__СПИСОК ЗАДАНИЙ__
1: Перепишите часть отрывка о выгрузке сборки, начиная со слов «Я обратился ко» и заканчивая словами «этого не простил.». В этой части замените «инструкцию» на «памятку».
2: Ответьте по отрывку о выгрузке сборки:
(а) На сколько часов специалистов заперли в комнате?
(б) Из скольких пунктов состояла инструкция?
(в) От чего сразу же отказались перезарядчики после разъяснения?
3: Продолжите отрывок о выгрузке сборки из подводной лодки с того места, где он заканчивается.

__ЦИТИРУЕМЫЙ ОТРЫВОК__
----
Я обратился ко всем специалистам, чтобы они продумали меры против заедания сборки в корпусе. Прошли сутки – никаких предложений нет. Я всех запер в комнате на два часа – нет предложений. Сам я к этому времени написал инструкцию из 14 пунктов. Припоминаю, что в ней предусматривалось прекращение движения по Пала-губе, выравнивание лодки на ровный киль с точностью до секунды и ряд приемов, обычно выполняемых при монтаже турбины. И все-таки я очень волновался: застрянь сборка в корпусе – и никакими силами ее не вытащить. И была бы под моим руководством выведена из строя стратегическая подводная лодка. Меня бы за это по головке не погладили, да и я бы сам себе этого не простил.

Перезарядчики почему-то не хотели пользоваться штатной оснасткой для выгрузки, а собирались стропить груз по-своему. Пришлось разъяснить им в популярной форме, что если сборка застрянет со штатными приспособлениями, то будет один разговор, а если с самодеятельными, то следователь будет разговаривать по-другому. После этого они сразу же отказались от своей «рационализации».
----
__ПЕРЕЧЕНЬ ДАННЫХ__

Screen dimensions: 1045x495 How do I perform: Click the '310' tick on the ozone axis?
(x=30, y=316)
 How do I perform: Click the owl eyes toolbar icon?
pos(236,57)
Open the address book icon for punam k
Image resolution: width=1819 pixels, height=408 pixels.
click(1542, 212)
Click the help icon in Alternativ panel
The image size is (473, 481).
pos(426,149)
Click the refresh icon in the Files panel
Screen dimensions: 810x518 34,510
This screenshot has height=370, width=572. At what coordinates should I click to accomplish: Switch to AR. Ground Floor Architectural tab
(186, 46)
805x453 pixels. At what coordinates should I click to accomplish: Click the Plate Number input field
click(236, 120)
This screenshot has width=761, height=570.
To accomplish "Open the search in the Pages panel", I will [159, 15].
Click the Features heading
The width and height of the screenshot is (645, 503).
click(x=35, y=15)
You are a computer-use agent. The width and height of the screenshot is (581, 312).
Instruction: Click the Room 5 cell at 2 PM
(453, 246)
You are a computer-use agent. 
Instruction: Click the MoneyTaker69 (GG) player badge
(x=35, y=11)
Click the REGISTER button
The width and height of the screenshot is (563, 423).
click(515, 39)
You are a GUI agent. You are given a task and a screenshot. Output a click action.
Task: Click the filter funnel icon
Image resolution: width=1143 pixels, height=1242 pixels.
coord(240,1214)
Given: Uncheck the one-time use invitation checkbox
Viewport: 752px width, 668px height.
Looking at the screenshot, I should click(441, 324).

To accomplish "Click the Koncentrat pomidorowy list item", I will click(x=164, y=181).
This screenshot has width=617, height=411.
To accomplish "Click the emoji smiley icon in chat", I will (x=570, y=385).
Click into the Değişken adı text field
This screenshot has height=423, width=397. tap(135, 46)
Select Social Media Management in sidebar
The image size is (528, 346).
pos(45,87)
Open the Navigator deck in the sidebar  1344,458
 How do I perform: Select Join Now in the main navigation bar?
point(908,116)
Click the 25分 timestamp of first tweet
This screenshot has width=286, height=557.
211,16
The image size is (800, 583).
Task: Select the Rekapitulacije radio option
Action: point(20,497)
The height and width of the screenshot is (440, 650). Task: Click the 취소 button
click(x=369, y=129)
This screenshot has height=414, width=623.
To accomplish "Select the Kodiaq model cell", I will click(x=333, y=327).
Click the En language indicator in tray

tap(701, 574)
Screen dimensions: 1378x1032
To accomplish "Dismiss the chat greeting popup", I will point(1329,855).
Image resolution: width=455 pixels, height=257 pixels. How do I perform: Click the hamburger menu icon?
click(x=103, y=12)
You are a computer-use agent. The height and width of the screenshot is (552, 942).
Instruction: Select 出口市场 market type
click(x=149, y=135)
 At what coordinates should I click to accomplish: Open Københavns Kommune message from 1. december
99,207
----
__ОТВЕТЫ ПО ЗАДАНИЯМ__
1:
Я обратился ко всем специалистам, чтобы они продумали меры против заедания сборки в корпусе. Прошли сутки – никаких предложений нет. Я всех запер в комнате на два часа – нет предложений. Сам я к этому времени написал памятку из 14 пунктов. Припоминаю, что в ней предусматривалось прекращение движения по Пала-губе, выравнивание лодки на ровный киль с точностью до секунды и ряд приемов, обычно выполняемых при монтаже турбины. И все-таки я очень волновался: застрянь сборка в корпусе – и никакими силами ее не вытащить. И была бы под моим руководством выведена из строя стратегическая подводная лодка. Меня бы за это по головке не погладили, да и я бы сам себе этого не простил.

2:
(а) На два часа.
(б) Из 14 пунктов.
(в) От своей «рационализации»: они хотели стропить груз по-своему, а не штатной оснасткой.

3:
Вечером в субботу все было готово к выгрузке. Около подводной лодки пришвартовался 50-тонный плавкран, который мы с неимоверным трудом достали. Люди были на местах, оборудование исправно – полный порядок. Вдруг оказывается, что на кране нет стропов, рассчитанных на такую грузоподъемность. Вот это номер! Мы забегали, зазвонили – все безрезультатно. У завода стропы есть, но плавучий склад от старости притоплен кормой, а стропы как раз в кормовом трюме. На складе в Мурманске выходной день. Все уладил Тертычный. Оказалось, на кране стропы были, но капитан… не хотел их пачкать. Тертычный послал на кран матросов и они обмотали стропы бинтами. Команде крана за успешное проведение операции был обещан приз – три литра «всеобщего эквивалента», то есть спирта.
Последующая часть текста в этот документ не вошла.